1. Don't get shrugged off
Often, for myriad reasons, travelers don't want to talk about the subject of risk. It's not only a dry subject but also one that many travelers believe they are already familiar with. As a result, efforts to advise travelers of potential risks can turn into nothing more than a box-checking exercise.
That's the opinion of self-defense professional and frequent business traveler Tony Willis. Speaking with Business Travel IQ, Willis noted that, in his experience, busy business people often don't want to take the time to sit down and really listen to a risk assessment. They assume they already understand the risks and just want to sign the paperwork so they can move on.

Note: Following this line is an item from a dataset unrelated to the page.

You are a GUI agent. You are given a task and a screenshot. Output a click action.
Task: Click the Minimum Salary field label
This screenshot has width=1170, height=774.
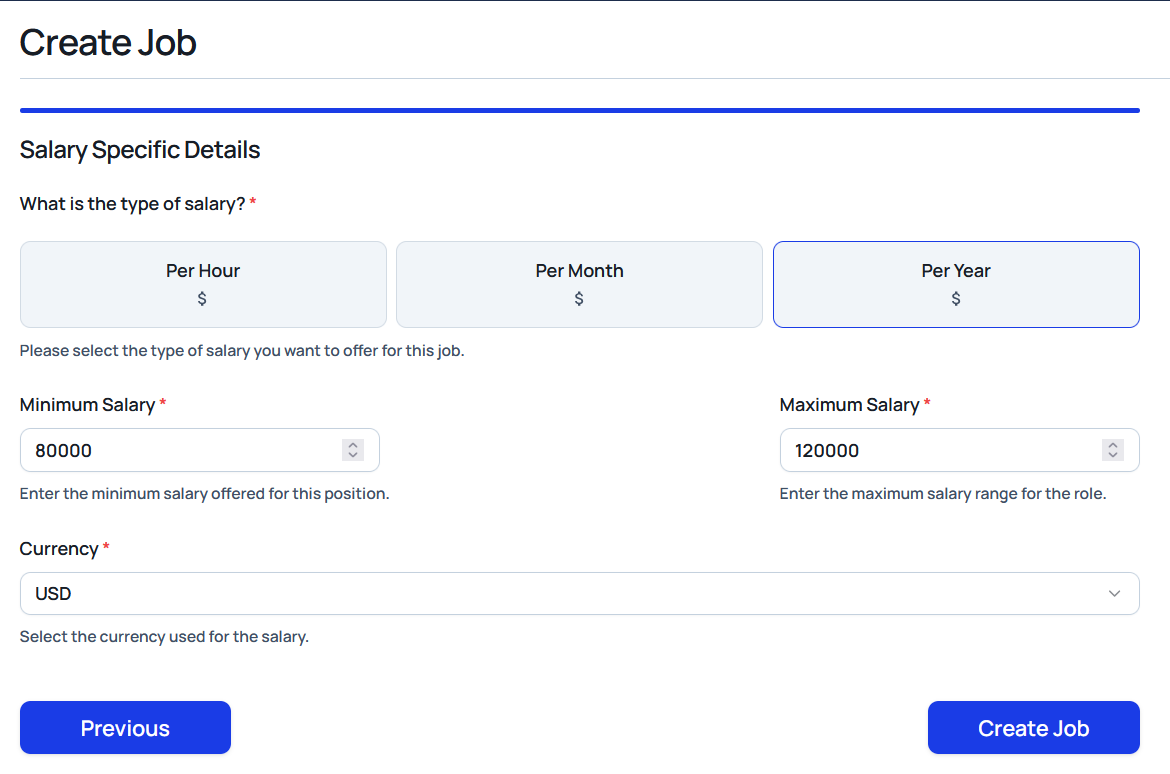pos(87,405)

2. Tell a compelling story
To capture traveler attention, HR leaders and travel stakeholders need to craft a narrative that facilitates the goals dictated by policy. A scenario-based presentation is more likely to stick with travelers, compared to a presentation of dry facts and statistics. By using stories to convey travel risks, employees can imagine themselves in the scenario and therefore retain the information more easily.

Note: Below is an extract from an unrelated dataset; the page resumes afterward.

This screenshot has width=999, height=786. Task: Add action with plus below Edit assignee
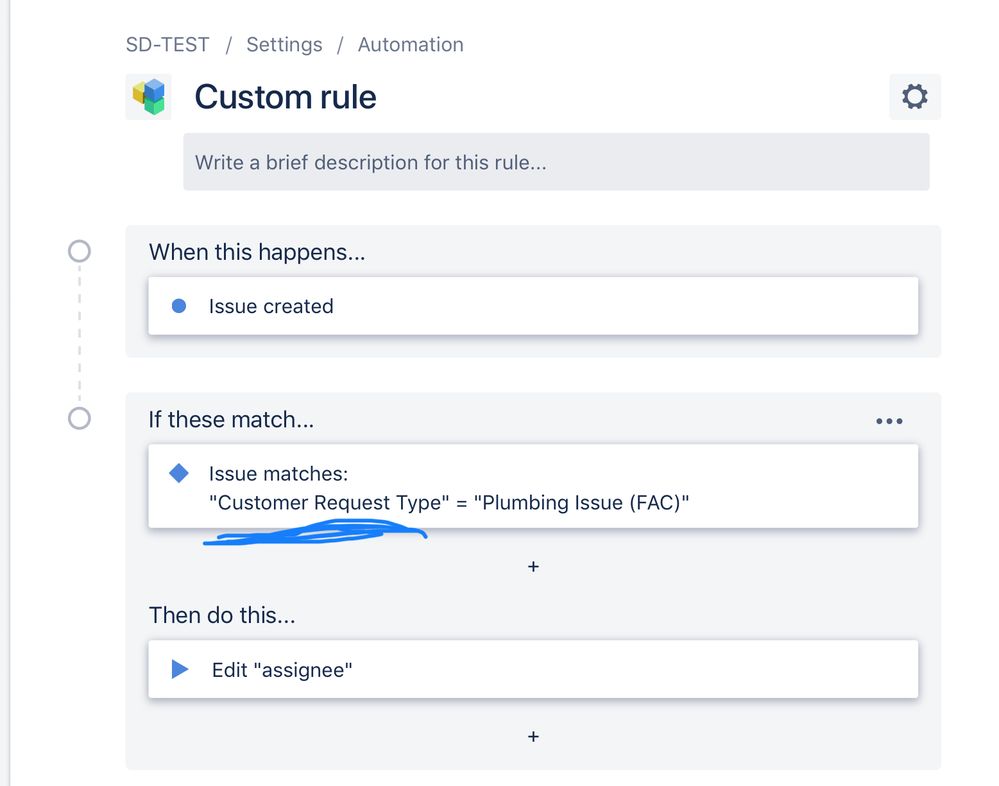533,736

3. Provide educational materials
On the road, risk can come in many forms, including illness, physical violence, acts of nature and terrorism. Travelers must be made aware of the unique risks that accompany each trip. For example, members of the LGBTQ community may need to exercise caution when entering countries where LGBTQ discrimination is common. According to our partner, Mantic Point, over 70 countries still criminalize homosexuality, and punishments vary in severity.
Meanwhile, female travelers face increased risks of violence compared to men, even in the U.S. Therefore, traveling women may need to consider different transportation options. For example, it may be safer to rent a car, compared to taking a taxi or using a ride-sharing service.

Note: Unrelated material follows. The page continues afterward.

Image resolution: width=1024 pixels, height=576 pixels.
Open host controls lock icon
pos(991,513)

To keep everyone informed, travel managers should deliver detailed travel safety information to travelers well in advance of their trips. Companies should also update documents regularly so that they describe current conditions in frequently visited destinations. When a last-minute trip appears on the schedule, HR can simply forward the relevant information. This approach also gives travelers time to make special arrangements and ask follow-up questions long before departure.
A travel management company can help you to develop a strategy for increasing traveler engagement with risk assessments. For example, the communications described above can be automated. For more information, check out our Trip Brief.
Managing travel risk responsively
Stories make travel risks more relatable, but they are more difficult to collect than putting together a slide deck that lists potential risks. HR, travel managers and travel management companies should work together to leverage existing traveler data and craft stories that speak to relevant risks. That said, these travel stakeholders should always consider the privacy of the traveler whose story they're recounting. The stories should not be so specific as to divulge personal information about travelers or make listeners uncomfortable. The goal is to share enough that your audience is engaged, informed and ready for their upcoming trip.